A Editora Caminhos lançará em setembro o livro “Campos de Castela”, de Antonio Machado (já disponível em pré-venda no site da editora). Confira abaixo o comentário do tradutor e alguns poemas da edição
Sérgio Marinho
Especial para o Jornal Opção
Sobre a tradução
Perceberá o leitor que a tradução, afastando-se da expressão vernácula mais natural, emprega algumas vezes termos que, se foram dicionarizados, parecem tê-lo sido quase que por desencargo de consciência do lexicógrafo. E alguns castelhanismos são de fato inevitáveis, uma vez que Campos de Castela poderia ser chamado de um livro regional, ainda que em hipótese alguma provinciano. Suponho mesmo que o falante nativo de língua espanhola oriundo de outros países que não a Espanha deve sentir algum estranhamento durante a leitura, mais ou menos da mesma ordem daquele que um brasileiro sentiria ao ler o Conde de Monsaraz ou certos poemas ditos provincianos de Cesário Verde.
Por outro lado, se busquei manter essa atmosfera ibérica na tradução, sob outros aspectos tomei maior liberdade, convicto de que o tradutor literário não é essencialmente um transmissor de informações. Não é para conhecer a flora da meseta espanhola que abrimos este volume, por mais que acabemos por aprender algo sobre o assunto. Parece uma observação inócua, mas estou aqui subentendendo o ânimo reverente e meticuloso que se tem manifestado nalgumas traduções das últimas décadas, sobretudo em edições bilíngues. Tenho mesmo a impressão de que não raro o tradutor reverente, por uma curiosa nêmesis, inconscientemente tenta compensar sua omissão diante das mudanças necessárias com a inserção de alterações desnecessárias e às vezes inexplicáveis, e de escrupuloso faz-se temerário.
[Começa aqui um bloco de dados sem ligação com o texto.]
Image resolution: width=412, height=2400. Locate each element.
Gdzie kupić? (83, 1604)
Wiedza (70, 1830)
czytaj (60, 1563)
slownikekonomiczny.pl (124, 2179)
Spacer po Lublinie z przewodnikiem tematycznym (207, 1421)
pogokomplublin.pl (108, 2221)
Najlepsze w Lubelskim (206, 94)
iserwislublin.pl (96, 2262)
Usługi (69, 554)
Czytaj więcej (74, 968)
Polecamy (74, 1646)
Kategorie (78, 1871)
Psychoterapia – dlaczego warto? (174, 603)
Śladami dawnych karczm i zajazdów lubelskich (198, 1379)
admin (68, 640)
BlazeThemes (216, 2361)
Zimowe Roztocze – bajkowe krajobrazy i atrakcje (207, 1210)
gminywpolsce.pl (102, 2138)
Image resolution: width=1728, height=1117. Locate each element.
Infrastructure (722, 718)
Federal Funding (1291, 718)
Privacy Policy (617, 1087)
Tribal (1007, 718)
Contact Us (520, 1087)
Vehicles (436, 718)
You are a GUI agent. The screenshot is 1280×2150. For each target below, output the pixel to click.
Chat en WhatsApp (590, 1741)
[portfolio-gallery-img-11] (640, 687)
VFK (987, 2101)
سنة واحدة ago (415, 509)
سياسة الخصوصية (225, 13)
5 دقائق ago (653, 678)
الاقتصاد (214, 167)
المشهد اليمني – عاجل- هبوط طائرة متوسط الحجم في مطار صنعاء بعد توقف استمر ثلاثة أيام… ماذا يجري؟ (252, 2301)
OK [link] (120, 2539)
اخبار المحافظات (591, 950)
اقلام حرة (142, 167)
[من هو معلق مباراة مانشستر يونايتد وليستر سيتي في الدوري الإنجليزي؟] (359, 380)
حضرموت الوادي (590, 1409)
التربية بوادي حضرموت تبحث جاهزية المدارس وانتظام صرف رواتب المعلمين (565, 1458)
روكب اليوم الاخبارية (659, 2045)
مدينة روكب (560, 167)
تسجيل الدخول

Esse tratamento, de maneiras científicas e espírito devoto, torna difícil discernir o que é essencial ao texto de partida e o que está ali só como complemento ou alavanca de apoio. Ao trocar a inspiração romântica pela concepção modernista, deixou intacto o véu que nos separa da cozinha da escrita, onde amiúde se recorre aos truques e à imitação de si mesmo, quando não ao vergonhoso rípio.
Manter aquela atmosfera e evitar este acanhamento foram as diretrizes que escolhi para fazer este trabalho e que, estou ciente, em grande medida falhei em seguir. Abarca-as o princípio de que a tradução literária presta contas não ao texto original, que deve desaparecer, mas à língua portuguesa. Daí a opção por uma edição monolíngue.
Sobre a poética
Fugirei à vã polêmica e basearei esta breve exposição da técnica poética usada por Antonio Machado num ponto providencialmente consensual: o domínio da técnica, no sentido de uma forma preexistente, traz ao menos uma vantagem indiscutível, a de nos dispensar de seguir pensando na técnica e nos permitir passar à etapa seguinte: escrever.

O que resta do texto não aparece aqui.